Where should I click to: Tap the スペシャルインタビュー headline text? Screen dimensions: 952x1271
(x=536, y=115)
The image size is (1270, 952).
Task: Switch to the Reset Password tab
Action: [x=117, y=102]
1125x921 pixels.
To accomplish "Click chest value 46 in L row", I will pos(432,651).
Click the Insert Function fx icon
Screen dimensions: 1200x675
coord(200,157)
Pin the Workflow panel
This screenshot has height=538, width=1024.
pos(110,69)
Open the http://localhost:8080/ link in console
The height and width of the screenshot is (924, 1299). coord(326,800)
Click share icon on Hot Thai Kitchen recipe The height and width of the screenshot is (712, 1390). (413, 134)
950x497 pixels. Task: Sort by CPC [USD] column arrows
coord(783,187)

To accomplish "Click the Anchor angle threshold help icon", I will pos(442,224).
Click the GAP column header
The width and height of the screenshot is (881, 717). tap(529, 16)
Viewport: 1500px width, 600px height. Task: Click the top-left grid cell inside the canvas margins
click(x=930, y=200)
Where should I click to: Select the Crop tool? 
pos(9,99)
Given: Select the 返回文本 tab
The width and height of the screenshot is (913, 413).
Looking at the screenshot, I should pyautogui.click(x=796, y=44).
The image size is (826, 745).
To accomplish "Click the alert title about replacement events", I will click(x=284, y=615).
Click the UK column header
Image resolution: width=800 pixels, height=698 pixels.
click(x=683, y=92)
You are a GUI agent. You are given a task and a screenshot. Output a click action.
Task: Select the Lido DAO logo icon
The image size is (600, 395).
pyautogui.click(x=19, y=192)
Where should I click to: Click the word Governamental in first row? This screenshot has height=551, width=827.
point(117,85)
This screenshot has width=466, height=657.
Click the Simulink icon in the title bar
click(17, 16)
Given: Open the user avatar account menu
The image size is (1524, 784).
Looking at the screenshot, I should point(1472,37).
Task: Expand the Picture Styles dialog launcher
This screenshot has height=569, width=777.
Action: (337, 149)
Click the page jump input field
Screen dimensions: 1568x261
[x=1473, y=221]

Task objective:
The required output is the whole listing, printed again exactly.

Completed task:
Where should I click to: Tap the スペシャルインタビュー headline text? Screen dimensions: 952x1271
(x=536, y=115)
The image size is (1270, 952).
Task: Switch to the Reset Password tab
Action: [x=117, y=102]
1125x921 pixels.
To accomplish "Click chest value 46 in L row", I will pos(432,651).
Click the Insert Function fx icon
Screen dimensions: 1200x675
coord(200,157)
Pin the Workflow panel
This screenshot has height=538, width=1024.
pos(110,69)
Open the http://localhost:8080/ link in console
The height and width of the screenshot is (924, 1299). coord(326,800)
Click share icon on Hot Thai Kitchen recipe The height and width of the screenshot is (712, 1390). (413, 134)
950x497 pixels. Task: Sort by CPC [USD] column arrows
coord(783,187)

To accomplish "Click the Anchor angle threshold help icon", I will pos(442,224).
Click the GAP column header
The width and height of the screenshot is (881, 717). tap(529, 16)
Viewport: 1500px width, 600px height. Task: Click the top-left grid cell inside the canvas margins
click(x=930, y=200)
Where should I click to: Select the Crop tool? 
pos(9,99)
Given: Select the 返回文本 tab
The width and height of the screenshot is (913, 413).
Looking at the screenshot, I should pyautogui.click(x=796, y=44).
The image size is (826, 745).
To accomplish "Click the alert title about replacement events", I will click(x=284, y=615).
Click the UK column header
Image resolution: width=800 pixels, height=698 pixels.
click(x=683, y=92)
You are a GUI agent. You are given a task and a screenshot. Output a click action.
Task: Select the Lido DAO logo icon
The image size is (600, 395).
pyautogui.click(x=19, y=192)
Where should I click to: Click the word Governamental in first row? This screenshot has height=551, width=827.
point(117,85)
This screenshot has width=466, height=657.
Click the Simulink icon in the title bar
click(17, 16)
Given: Open the user avatar account menu
The image size is (1524, 784).
Looking at the screenshot, I should point(1472,37).
Task: Expand the Picture Styles dialog launcher
This screenshot has height=569, width=777.
Action: (337, 149)
Click the page jump input field
Screen dimensions: 1568x261
[x=1473, y=221]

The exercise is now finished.